____ Dataset

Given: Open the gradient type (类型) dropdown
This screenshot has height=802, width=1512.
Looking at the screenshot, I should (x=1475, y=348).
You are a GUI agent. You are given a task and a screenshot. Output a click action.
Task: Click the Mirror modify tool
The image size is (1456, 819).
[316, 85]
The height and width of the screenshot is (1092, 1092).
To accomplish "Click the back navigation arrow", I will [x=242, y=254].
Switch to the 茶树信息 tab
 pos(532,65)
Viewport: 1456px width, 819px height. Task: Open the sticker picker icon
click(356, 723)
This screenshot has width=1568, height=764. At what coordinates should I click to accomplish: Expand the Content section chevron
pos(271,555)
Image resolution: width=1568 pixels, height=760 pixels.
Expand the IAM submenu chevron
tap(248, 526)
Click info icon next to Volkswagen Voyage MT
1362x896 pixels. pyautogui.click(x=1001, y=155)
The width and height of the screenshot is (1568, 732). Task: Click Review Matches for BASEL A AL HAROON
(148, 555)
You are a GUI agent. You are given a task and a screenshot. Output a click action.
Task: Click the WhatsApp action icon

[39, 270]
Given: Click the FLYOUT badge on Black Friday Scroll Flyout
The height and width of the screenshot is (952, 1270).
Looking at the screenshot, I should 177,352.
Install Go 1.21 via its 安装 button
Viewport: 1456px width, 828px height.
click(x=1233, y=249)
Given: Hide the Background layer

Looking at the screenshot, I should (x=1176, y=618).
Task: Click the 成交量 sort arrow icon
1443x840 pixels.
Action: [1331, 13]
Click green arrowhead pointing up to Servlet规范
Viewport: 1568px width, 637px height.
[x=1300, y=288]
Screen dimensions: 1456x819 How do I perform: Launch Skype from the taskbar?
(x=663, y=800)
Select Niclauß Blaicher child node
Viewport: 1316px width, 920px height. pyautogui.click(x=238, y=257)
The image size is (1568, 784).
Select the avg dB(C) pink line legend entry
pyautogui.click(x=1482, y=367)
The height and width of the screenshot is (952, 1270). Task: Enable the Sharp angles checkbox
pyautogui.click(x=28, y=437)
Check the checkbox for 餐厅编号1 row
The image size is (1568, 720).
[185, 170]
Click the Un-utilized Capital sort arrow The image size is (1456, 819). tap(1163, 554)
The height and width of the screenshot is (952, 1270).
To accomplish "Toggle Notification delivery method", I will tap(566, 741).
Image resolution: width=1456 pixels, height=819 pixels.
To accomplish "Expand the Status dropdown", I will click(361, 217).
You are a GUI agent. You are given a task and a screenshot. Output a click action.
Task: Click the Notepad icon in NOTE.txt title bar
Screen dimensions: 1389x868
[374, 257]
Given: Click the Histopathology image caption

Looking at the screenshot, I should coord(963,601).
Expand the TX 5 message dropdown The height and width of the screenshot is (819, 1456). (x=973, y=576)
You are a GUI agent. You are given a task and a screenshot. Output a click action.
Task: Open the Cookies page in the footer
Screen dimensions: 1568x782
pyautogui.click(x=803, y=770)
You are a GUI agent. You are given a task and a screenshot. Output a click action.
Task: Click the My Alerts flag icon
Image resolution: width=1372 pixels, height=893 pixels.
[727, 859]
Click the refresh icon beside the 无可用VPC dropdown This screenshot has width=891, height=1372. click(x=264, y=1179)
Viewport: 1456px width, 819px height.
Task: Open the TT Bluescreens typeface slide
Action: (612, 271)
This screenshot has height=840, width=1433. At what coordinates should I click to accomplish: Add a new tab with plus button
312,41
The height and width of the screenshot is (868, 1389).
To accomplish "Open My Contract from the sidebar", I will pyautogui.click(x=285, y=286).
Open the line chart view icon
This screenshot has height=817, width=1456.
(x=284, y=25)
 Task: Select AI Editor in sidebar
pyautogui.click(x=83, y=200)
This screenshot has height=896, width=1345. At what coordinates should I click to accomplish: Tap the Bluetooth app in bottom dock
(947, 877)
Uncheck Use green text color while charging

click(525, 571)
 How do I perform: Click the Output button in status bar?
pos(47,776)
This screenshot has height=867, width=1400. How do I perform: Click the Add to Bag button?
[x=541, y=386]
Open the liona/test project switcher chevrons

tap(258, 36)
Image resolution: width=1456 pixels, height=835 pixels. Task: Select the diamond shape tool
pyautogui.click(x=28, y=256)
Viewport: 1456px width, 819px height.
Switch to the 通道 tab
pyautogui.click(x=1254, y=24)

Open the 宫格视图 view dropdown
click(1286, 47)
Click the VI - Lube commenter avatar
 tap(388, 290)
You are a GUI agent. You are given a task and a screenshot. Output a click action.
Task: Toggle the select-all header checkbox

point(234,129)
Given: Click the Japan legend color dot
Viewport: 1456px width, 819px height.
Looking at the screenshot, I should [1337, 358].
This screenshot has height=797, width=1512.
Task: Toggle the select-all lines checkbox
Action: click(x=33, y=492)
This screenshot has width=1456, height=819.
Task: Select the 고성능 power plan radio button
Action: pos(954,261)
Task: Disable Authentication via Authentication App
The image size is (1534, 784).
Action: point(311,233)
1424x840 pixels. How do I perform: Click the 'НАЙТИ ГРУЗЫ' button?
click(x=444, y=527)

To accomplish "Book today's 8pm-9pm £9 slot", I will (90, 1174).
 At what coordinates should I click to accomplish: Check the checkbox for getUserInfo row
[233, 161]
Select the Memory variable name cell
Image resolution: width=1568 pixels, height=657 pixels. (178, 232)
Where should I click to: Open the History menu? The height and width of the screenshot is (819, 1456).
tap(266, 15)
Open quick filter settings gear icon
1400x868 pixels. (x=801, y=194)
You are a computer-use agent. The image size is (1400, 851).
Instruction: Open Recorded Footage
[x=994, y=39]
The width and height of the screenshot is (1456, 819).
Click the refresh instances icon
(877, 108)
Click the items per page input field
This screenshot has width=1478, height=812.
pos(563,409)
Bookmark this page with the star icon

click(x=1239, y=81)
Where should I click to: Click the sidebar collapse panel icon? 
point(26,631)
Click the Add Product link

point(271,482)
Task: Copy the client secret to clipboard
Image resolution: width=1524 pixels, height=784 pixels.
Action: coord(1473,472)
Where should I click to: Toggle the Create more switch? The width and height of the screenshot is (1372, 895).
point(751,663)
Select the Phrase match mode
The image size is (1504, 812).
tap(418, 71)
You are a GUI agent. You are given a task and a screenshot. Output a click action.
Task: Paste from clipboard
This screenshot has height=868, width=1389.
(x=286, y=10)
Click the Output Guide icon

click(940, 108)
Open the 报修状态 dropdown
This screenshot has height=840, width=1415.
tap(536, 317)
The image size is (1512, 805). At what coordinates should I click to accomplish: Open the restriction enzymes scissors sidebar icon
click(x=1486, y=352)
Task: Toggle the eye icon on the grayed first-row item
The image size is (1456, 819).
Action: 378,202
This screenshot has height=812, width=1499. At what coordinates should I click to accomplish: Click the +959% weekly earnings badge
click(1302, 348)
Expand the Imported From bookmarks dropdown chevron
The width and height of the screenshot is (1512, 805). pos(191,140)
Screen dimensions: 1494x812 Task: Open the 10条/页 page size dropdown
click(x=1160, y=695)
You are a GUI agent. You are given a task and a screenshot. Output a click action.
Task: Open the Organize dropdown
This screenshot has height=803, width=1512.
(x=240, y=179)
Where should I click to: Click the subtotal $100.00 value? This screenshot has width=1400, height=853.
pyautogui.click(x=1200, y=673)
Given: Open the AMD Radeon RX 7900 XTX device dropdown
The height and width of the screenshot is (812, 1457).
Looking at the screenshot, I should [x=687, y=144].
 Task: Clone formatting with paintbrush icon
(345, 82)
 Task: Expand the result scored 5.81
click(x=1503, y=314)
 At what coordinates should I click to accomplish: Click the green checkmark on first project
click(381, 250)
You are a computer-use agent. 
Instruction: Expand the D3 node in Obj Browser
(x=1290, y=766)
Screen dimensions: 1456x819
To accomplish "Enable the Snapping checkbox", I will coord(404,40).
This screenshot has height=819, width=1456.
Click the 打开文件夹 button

________

Exercise directions
Lines above with "sort" in them are the ones to copy.

Result for this task
Task: Click the 成交量 sort arrow icon
Click the Un-utilized Capital sort arrow The image size is (1456, 819). tap(1163, 554)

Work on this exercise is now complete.